Ribuan lagi, mungkin jutaan, berdzikir dan membaca Qur'an di seluruh pelosok negeri di ribuan mesjid, ribuan lonceng-lonceng gereja berdentang.
Dengung mantra dan doa dari ratusan Vihara, Klenteng-klenteng, Pura, bergemuruh di udara. Memenuhi ruang semesta raya.
Mungkin juga disaat yg sama nun jauh di luar sana dalam Kuil-kuil, ribuan Sinagog, jutaan Gereja ikut pula menyesaki langit dengan do'a-do'a umatnya.
Hari itu negeri ini telah kehilangan Sang Zahid, Guru Bangsa. Gus Dur. KH Abdurrahman Wahid.
Bisakah kita memahami ini semua. Betapa menakjubkan ribuan, jutaan orang berkumpul bak pelangi, Muslim, Kristen, Katolik, Hindu, Budha, dan yang lainnya.
Mendampingi para Bhiku-bhikuni, Pedanda, Pendeta, Pastur, Kiai, bersama mengantar kepergiannya. Jika dekat dengan raga dan jiwa, jika jauh dengan zikir, wirid, mantra dan doa.
Inilah tahapan awal (sebagian) mimpi Gus Dur tentang Perilaku Beragama dalam mengarungi kehidupan bernegara dalam sebuah Biduk. Nusantara.
Negeri ini didirikan diatas keberagaman (agama). Tidak cukup hanya dengan saling menghormati, tapi juga harus saling mengerti. Harus ada rasa saling memiliki, tak cukup dengan hanya bertenggang rasa.
Saling mengerti dan rasa saling memiliki dibutuhkan agar hubungan tak retak. Karena jika telah retak sangat sulit menambalnya. Apalagi jika terpecah.
Umat Muslim sebagai mayoritas tentulah sangat besar peranannya.
'Saya mencita-citakan, Umat Islam Indonesia menjadi umat beragama yang berpandangan luas.
Mampu memahami orang lain. Menumpahkan kebersamaannya yang utuh dengan segala pihak.
Menjunjung tinggi kebebasan sebagai sarana demokrasi' Gus Dur (Editor, Desember 1990)
Rangkaian tulisan diatas saya kutip bebas dari buku Tabayyun Gus Dur - LKIS (2010) dan Sang Zahid - KH Husein Muhammad (2012).
Rabu, 26 September 2018.
Yenny Wahid, Zannuba Ariffah Chafsoh Rahman Wahid, puteri kedua Gus Dur mengumumkan dukungan Keluarga pada pasangan Calon Presiden dan Wakil dengan nomor urut Satu.
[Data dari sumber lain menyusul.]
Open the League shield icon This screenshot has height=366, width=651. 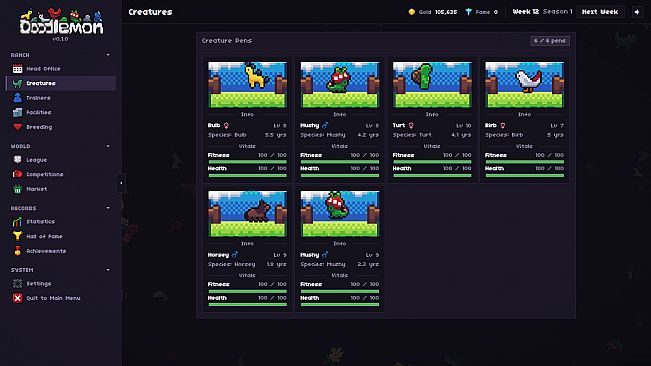(17, 160)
Jokowi-KH Ma'ruf Amin.
Seakan melupakan jika ayahnya dulu sering beradu pendapat dengan Kiai Ma'ruf. Bahkan soal 'Goyang Ngebor'nya Inul Daratista.
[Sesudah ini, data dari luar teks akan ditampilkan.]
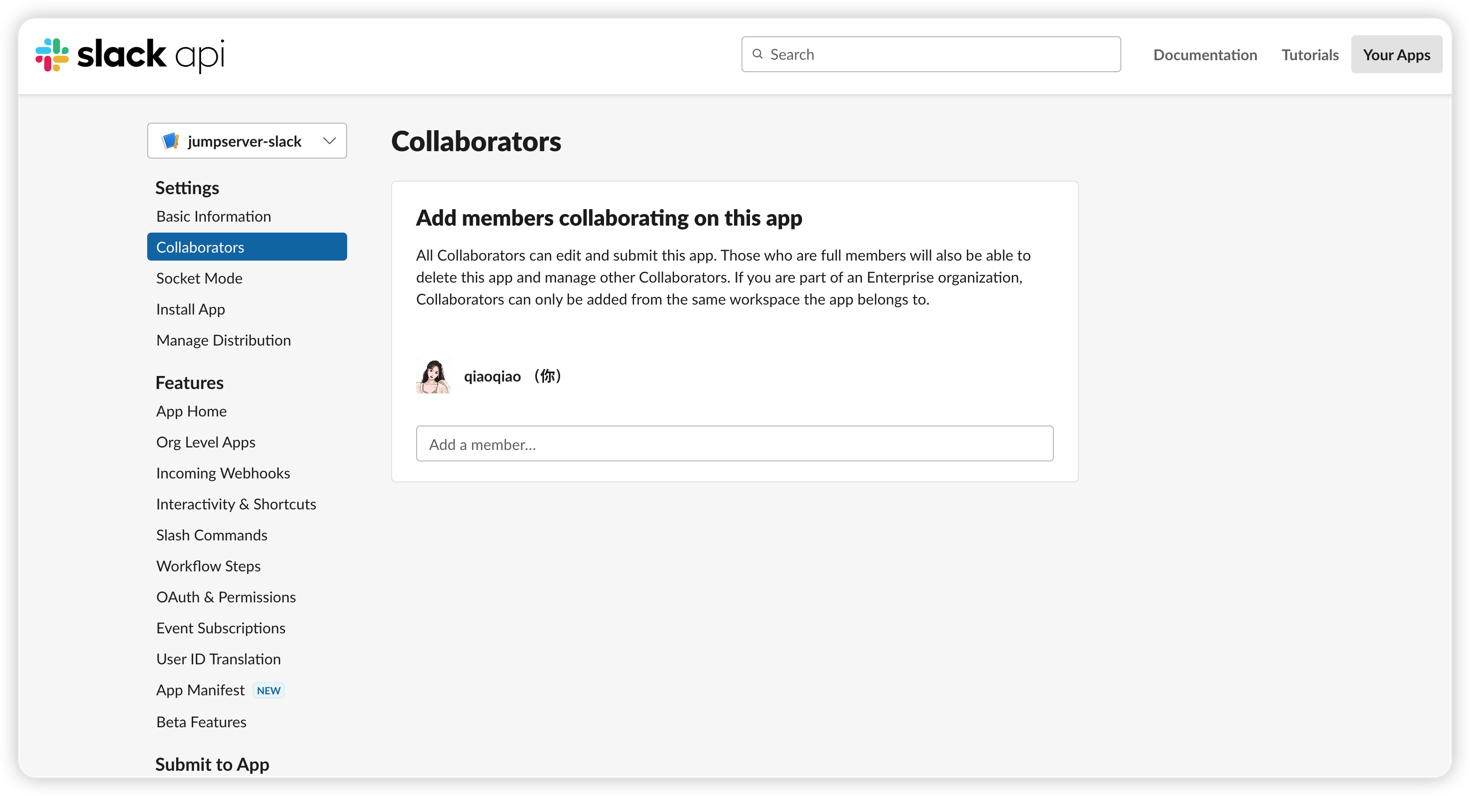Open Manage Distribution settings
This screenshot has width=1470, height=796.
(223, 340)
Seakan lupa kekecewaan terganjalnya Mahfud MD oleh si 'Kancil' Cak Imin. Juga rebutan papan nomor suara juga dengan Cak Imin di KPU lima tahun lalu.
Ada yang lebih penting !
Mbak Yenny memang bicara bahwa penentuan pilihannya karena Pasangan Nomor Satu ini berpikir dan bertindak sederhana, namun kaya dalam karya. Dia pun menambahkan telah berkonsultasi dengan para sesepuh, para Kyai.
Namun Yenny pun mengatakan keputusan ini merujuk pada sosok sang Ayah, Gus Dur (KH. Abdurrahman Wahid)
Nah . . . . !
Entah sebab cemas atau sekedar kerinduan nuansa teatrikal 'Kebersamaan dalam Keberagaman' seperti tulisan diatas, saya 'membaca' ada hal lain dengan pilihan Keluarga Gus Dur ini.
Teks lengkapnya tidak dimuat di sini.